PASSAGE FOR REVIEW —
%%
Do you wear festival wristbands for months after a festival has ended? Here's why you shouldn't
And not just because it's a ridiculous thing to do anyway.
It might even be you, but we all probably know of at least one person who continues to wear a festival wristband for months and months after that festival has ended?
Yes, we know you were at Glastonbury last year and Coachella a few months' back, but that arm of yours is getting awful dirty looking. Get over it!
For all those who aren't fans of the practise, there is now a scientific reason to tell your mate to rip the wristband off; they cause boils. That's right, boils.
Microbiologist at the University of Surrey, Dr Alison Cottell, recently tested two wristbands from the Reading Festival that had been worn for two years after the festival had finished.
The results showed that the wristbands contained over 10,000 bacterial cells, 20 times more than you'd find in normal clothing that would be subject to regular laundering.
The bacterial cells found were made up of micrococci and staphylococci, a bacterium that can cause boils, food poisoning or infections.
%%
INFORMATION SHOWN —
%%
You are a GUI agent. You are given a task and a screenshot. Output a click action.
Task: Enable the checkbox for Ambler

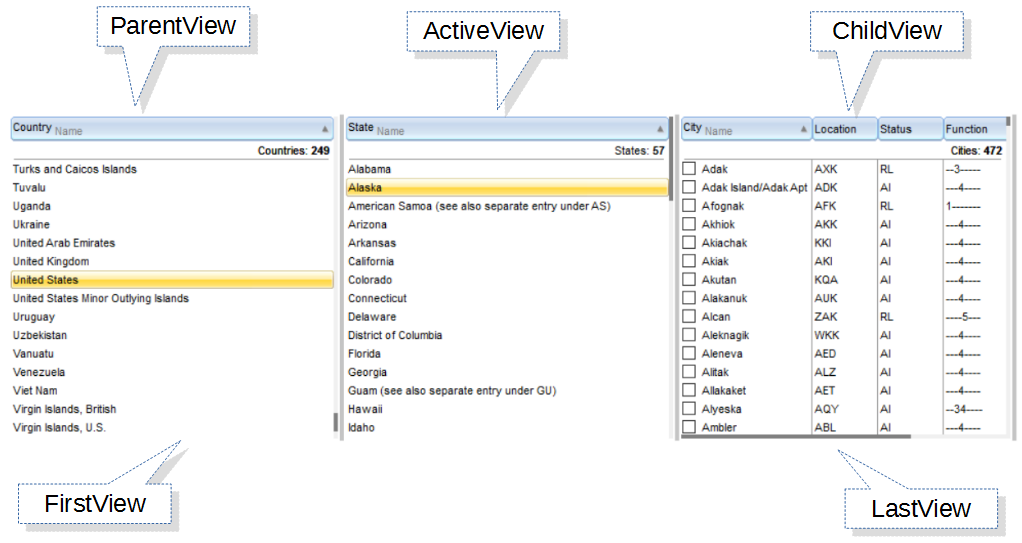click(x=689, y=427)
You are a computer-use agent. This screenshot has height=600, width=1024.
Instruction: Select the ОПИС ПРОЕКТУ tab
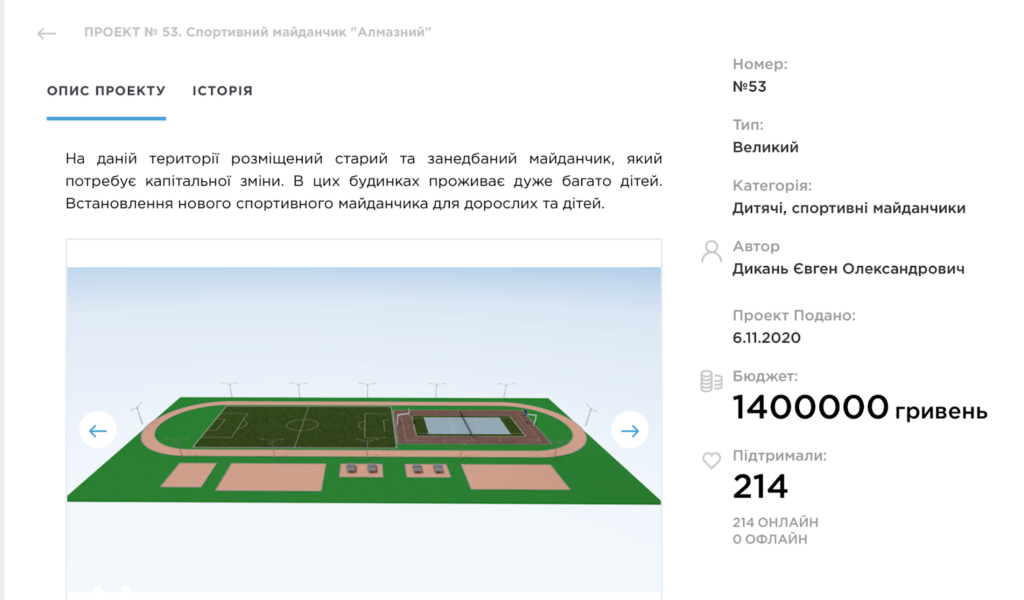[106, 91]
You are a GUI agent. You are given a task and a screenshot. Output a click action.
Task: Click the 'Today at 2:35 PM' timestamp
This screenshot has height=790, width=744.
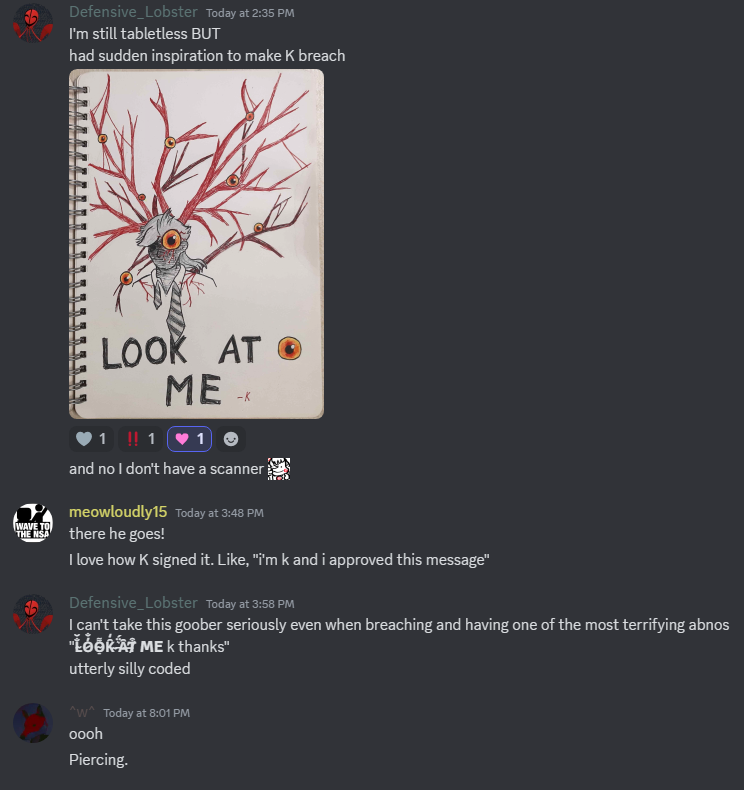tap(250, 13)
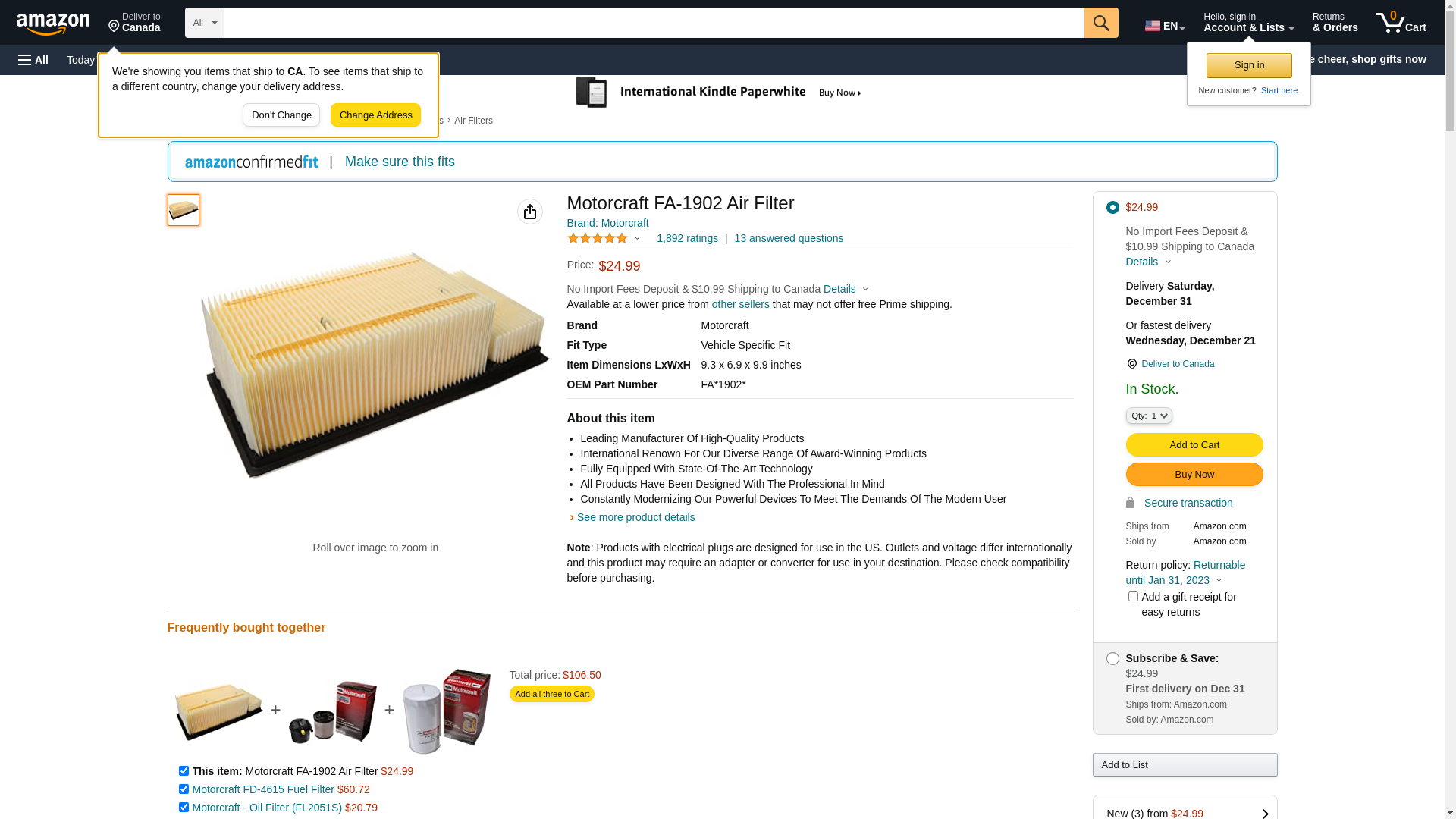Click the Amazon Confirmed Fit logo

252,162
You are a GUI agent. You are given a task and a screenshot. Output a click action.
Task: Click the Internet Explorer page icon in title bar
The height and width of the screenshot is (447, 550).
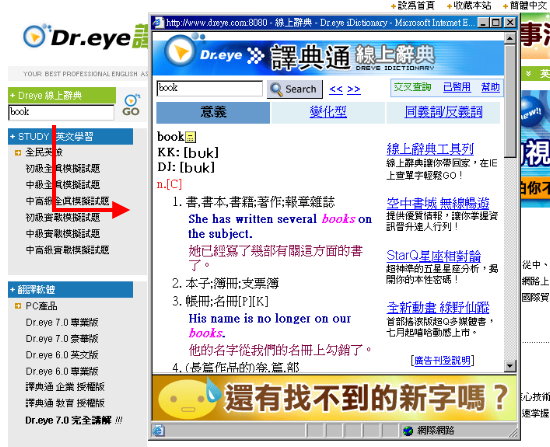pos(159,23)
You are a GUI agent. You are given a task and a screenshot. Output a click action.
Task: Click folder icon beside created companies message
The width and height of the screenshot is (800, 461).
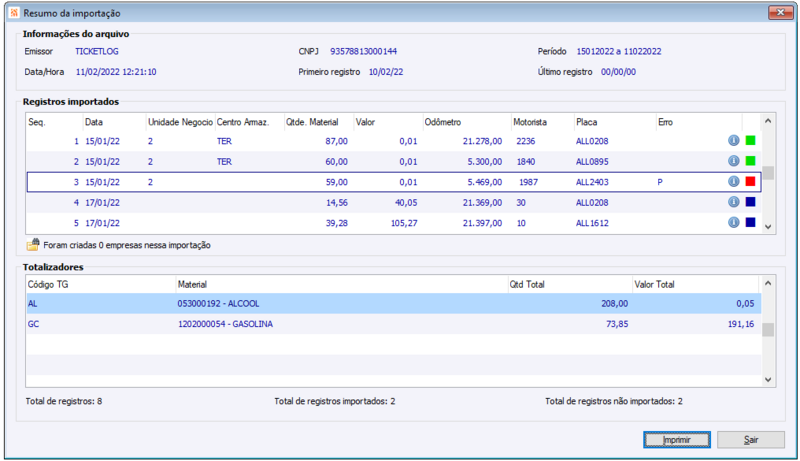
%%
ASSIGNMENT A —
Answer these questions from the article on festival wristbands, one line each:
(i) At which university does Dr Alison Cottell work as a microbiologist?
(ii) For how long after the festival had the two tested wristbands been worn?
(iii) Which two kinds of bacteria made up the cells found on the wristbands?
ASSIGNMENT B — Write a continuation of the article on festival wristbands, beginning after its final sentence.

FINAL ANSWER A —
(i) The University of Surrey.
(ii) Two years.
(iii) Micrococci and staphylococci.

FINAL ANSWER B —
Speaking to University newspaper The Tab, Cottell said: "The amount of bacteria that grew on wristbands was about 20 times higher than you would expect to find on the sleeve of a piece of clothing that would be regularly laundered.
"Staphylococci are usually harmless although they can cause boils and infections of cuts and grazes, and can also cause a form of acute food poisoning if they are ingested."
No doubt some hardcore festival goers will ignore the news and continue to carry evidence of their attendance at a festival long after its over, but other people's blood is not the only thing that'll be boliing if they're not careful.